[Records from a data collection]

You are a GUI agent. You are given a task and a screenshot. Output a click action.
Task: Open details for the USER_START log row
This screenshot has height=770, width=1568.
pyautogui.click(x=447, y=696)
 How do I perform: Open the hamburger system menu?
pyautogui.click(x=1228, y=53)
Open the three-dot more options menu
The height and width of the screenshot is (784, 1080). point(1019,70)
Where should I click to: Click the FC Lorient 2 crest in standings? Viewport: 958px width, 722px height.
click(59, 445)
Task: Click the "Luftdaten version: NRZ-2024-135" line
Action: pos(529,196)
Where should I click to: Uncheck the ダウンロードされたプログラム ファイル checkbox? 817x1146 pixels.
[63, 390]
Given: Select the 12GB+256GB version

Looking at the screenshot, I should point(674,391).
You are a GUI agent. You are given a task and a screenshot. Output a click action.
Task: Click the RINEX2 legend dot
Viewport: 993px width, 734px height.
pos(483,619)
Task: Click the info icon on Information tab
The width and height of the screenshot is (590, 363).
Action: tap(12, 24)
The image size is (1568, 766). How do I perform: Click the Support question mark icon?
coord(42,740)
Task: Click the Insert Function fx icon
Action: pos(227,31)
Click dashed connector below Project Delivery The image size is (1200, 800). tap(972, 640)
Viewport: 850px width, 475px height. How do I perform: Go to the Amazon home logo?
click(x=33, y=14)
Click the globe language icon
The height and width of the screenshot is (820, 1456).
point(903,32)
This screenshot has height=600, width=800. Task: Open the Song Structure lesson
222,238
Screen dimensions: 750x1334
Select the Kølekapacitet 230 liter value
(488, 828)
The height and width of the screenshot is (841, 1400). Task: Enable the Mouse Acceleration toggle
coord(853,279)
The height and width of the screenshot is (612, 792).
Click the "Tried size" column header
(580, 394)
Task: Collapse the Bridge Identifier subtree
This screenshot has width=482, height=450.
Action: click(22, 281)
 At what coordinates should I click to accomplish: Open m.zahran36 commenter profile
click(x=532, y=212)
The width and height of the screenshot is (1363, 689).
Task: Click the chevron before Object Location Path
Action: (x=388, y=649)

## What you have to do
Repeat every record above. Each one must match exactly.

## Answer section
You are a GUI agent. You are given a task and a screenshot. Output a click action.
Task: Open details for the USER_START log row
This screenshot has height=770, width=1568.
pyautogui.click(x=447, y=696)
 How do I perform: Open the hamburger system menu?
pyautogui.click(x=1228, y=53)
Open the three-dot more options menu
The height and width of the screenshot is (784, 1080). point(1019,70)
Where should I click to: Click the FC Lorient 2 crest in standings? Viewport: 958px width, 722px height.
click(59, 445)
Task: Click the "Luftdaten version: NRZ-2024-135" line
Action: pos(529,196)
Where should I click to: Uncheck the ダウンロードされたプログラム ファイル checkbox? 817x1146 pixels.
[63, 390]
Given: Select the 12GB+256GB version

Looking at the screenshot, I should point(674,391).
You are a GUI agent. You are given a task and a screenshot. Output a click action.
Task: Click the RINEX2 legend dot
Viewport: 993px width, 734px height.
pos(483,619)
Task: Click the info icon on Information tab
The width and height of the screenshot is (590, 363).
Action: tap(12, 24)
The image size is (1568, 766). How do I perform: Click the Support question mark icon?
coord(42,740)
Task: Click the Insert Function fx icon
Action: pos(227,31)
Click dashed connector below Project Delivery The image size is (1200, 800). tap(972, 640)
Viewport: 850px width, 475px height. How do I perform: Go to the Amazon home logo?
click(x=33, y=14)
Click the globe language icon
The height and width of the screenshot is (820, 1456).
point(903,32)
This screenshot has height=600, width=800. Task: Open the Song Structure lesson
222,238
Screen dimensions: 750x1334
Select the Kølekapacitet 230 liter value
(488, 828)
The height and width of the screenshot is (841, 1400). Task: Enable the Mouse Acceleration toggle
coord(853,279)
The height and width of the screenshot is (612, 792).
Click the "Tried size" column header
(580, 394)
Task: Collapse the Bridge Identifier subtree
This screenshot has width=482, height=450.
Action: click(22, 281)
 At what coordinates should I click to accomplish: Open m.zahran36 commenter profile
click(x=532, y=212)
The width and height of the screenshot is (1363, 689).
Task: Click the chevron before Object Location Path
Action: (x=388, y=649)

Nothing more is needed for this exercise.